A joint research report has identified the benefits and issues that come with using AI in court systems worldwide.
It was found that artificial intelligence can make improvements in areas like access to justice, however it could come into conflict with important legal values.
The joint research project came from the Australian Institute for Judicial Administration (AIJA), UNSW Law & Justice, UNSW Allens Hub for Technology, Law and Innovation and the Law Society of NSW’s Future of Law and Innovation in the Profession (FLIP Stream).
Professor Lyria Bennett Moses, the Director of the UNSW Allens Hub and Associate Dean of Research at UNSW Law & Justice, said AI presence is increasing in court processes.
“Artificial intelligence, as a concept and as practice, is becoming increasingly popular in courts and tribunals internationally. There can be both immense benefits as well as concerns about compatibility with fundamental values,” she said.
“AI in courts extends from administrative matters, such as automated e-filing, to the use of data-driven inferences about particular defendants in the context of sentencing.
“Judges, tribunal members and court administrators need to understand the technologies sufficiently well to be in a position to ask the right questions about the use of AI systems.”
One of the concerns raised by the report was about the COMPAS tool used in the US to profile prisoners.
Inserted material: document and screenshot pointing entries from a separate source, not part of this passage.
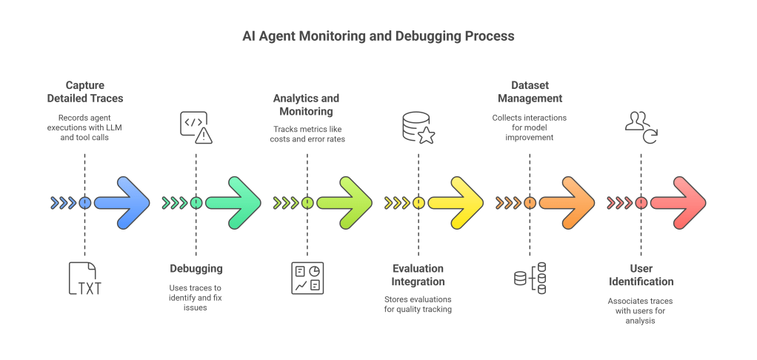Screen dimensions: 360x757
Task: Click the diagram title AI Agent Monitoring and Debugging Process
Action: coord(378,36)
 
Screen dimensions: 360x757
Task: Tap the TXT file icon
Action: coord(84,279)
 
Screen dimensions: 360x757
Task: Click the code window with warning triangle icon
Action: coord(196,127)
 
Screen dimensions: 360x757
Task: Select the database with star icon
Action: coord(418,127)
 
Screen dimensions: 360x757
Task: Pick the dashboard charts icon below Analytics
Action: coord(307,279)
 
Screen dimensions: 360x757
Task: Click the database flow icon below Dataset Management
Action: coord(530,279)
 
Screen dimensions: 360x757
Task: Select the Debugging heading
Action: coord(196,268)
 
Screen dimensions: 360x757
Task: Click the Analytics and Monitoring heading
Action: coord(307,104)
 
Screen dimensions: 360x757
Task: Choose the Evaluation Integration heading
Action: coord(418,275)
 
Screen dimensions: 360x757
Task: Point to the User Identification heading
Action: coord(641,275)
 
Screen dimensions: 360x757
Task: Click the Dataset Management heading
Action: coord(530,92)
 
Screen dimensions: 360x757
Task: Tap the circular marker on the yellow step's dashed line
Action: coord(418,202)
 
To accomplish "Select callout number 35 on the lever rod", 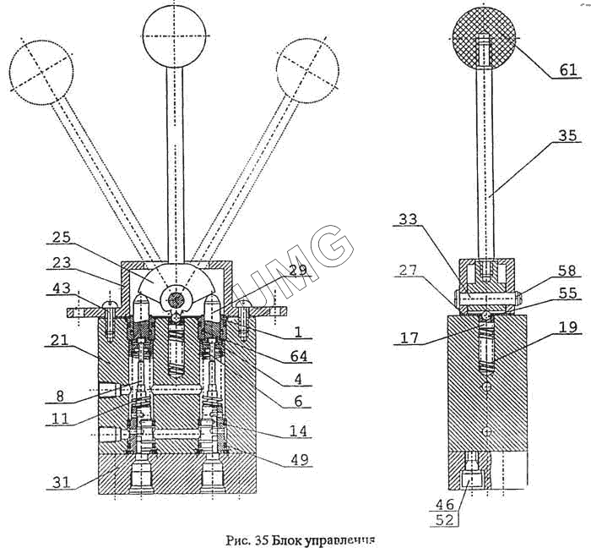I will click(567, 135).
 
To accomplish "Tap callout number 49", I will click(301, 460).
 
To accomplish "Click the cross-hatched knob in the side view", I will click(483, 36).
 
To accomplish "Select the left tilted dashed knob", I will click(41, 72).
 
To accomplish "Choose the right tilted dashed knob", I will click(308, 71).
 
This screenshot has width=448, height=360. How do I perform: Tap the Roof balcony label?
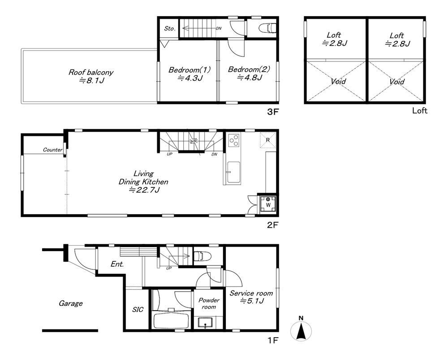click(91, 76)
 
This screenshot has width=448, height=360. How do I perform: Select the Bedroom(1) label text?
click(190, 74)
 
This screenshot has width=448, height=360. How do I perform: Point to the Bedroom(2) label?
click(249, 74)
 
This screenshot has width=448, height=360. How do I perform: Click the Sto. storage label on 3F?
click(169, 29)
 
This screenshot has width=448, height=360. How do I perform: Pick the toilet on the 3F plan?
click(268, 28)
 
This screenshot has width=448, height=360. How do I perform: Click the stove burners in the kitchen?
click(234, 140)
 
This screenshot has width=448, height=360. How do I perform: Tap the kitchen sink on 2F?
click(233, 173)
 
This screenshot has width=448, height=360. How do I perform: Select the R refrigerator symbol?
click(268, 140)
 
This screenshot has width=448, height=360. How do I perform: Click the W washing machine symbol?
click(268, 204)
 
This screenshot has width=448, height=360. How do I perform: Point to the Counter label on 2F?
click(52, 150)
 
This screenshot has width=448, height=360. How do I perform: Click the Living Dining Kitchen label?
click(143, 182)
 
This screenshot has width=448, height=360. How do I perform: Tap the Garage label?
click(71, 303)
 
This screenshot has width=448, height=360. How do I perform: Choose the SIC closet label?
click(138, 309)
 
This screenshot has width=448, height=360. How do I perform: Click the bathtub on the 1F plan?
click(171, 321)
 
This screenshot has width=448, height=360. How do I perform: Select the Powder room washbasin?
click(205, 322)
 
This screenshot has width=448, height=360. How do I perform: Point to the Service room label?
click(251, 297)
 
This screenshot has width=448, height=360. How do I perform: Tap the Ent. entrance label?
click(117, 264)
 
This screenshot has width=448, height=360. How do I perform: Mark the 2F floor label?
click(272, 225)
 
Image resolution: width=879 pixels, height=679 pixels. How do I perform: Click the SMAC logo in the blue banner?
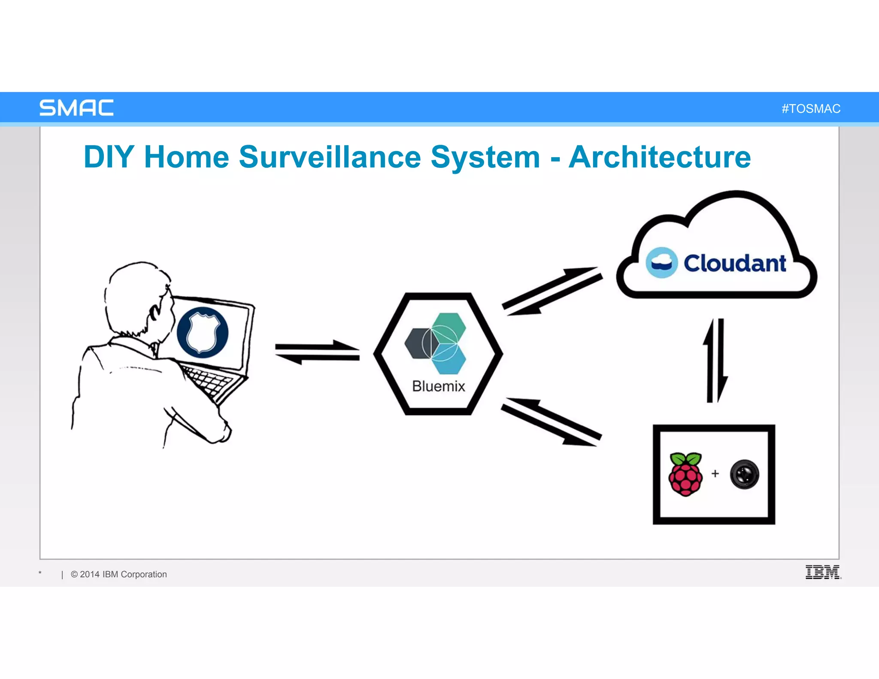(76, 108)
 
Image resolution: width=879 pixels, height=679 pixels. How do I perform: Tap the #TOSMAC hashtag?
(811, 109)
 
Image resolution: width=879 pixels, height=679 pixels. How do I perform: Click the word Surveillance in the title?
(330, 157)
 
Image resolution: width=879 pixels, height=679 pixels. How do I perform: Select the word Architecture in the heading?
(660, 157)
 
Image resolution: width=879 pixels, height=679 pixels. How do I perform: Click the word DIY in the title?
(109, 157)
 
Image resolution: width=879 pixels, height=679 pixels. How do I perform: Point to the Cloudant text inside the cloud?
(735, 263)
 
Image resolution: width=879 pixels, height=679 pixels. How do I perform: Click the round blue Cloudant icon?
(661, 263)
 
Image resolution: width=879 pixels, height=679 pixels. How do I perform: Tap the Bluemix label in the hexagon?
(438, 386)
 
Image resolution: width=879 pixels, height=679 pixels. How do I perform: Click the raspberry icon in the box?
(685, 474)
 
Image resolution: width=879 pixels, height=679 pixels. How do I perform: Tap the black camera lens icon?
(745, 474)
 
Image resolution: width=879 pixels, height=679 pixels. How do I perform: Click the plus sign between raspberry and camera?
(715, 473)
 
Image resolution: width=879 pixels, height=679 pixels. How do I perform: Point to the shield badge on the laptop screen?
(202, 333)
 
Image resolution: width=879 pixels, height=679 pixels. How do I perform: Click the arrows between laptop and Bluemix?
(317, 352)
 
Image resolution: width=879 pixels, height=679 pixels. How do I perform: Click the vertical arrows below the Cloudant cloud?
(715, 361)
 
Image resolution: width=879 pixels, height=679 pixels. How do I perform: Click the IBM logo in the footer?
(823, 572)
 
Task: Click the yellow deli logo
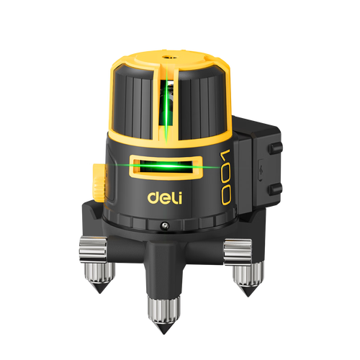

The Correctional Offender Management Profiling for Alternative Sanctions tool (COMPAS) uses 137 questions to evaluate the likelihood of re-offense.
Questions range from “how many times has this person been arrested as an adult or a juvenile?” to more ambiguous ones such as “do you feel discouraged at times?”. The findings of the COMPAS tool have real consequences, informing the judge on whether an alleged offender can be granted bail or whether they should be eligible for parole.
“This is not based on an individual psychological profile, but rather on analysis of data,” Professor Bennett Moses said.
“If people ‘like’ you have reoffended in the past, then you are going to be rated as likely to re-offend.”
She questioned whether similar tools would be appropriate in an Australian court, but also pointed to the benefits of AI like aiding access to justice, including overcoming language barriers.
“My main advice is to tread carefully, to seek to understand how things work before drawing conclusions on what the law should do about it,” she said.
“But we need people to ask the right questions, and help society answer them.”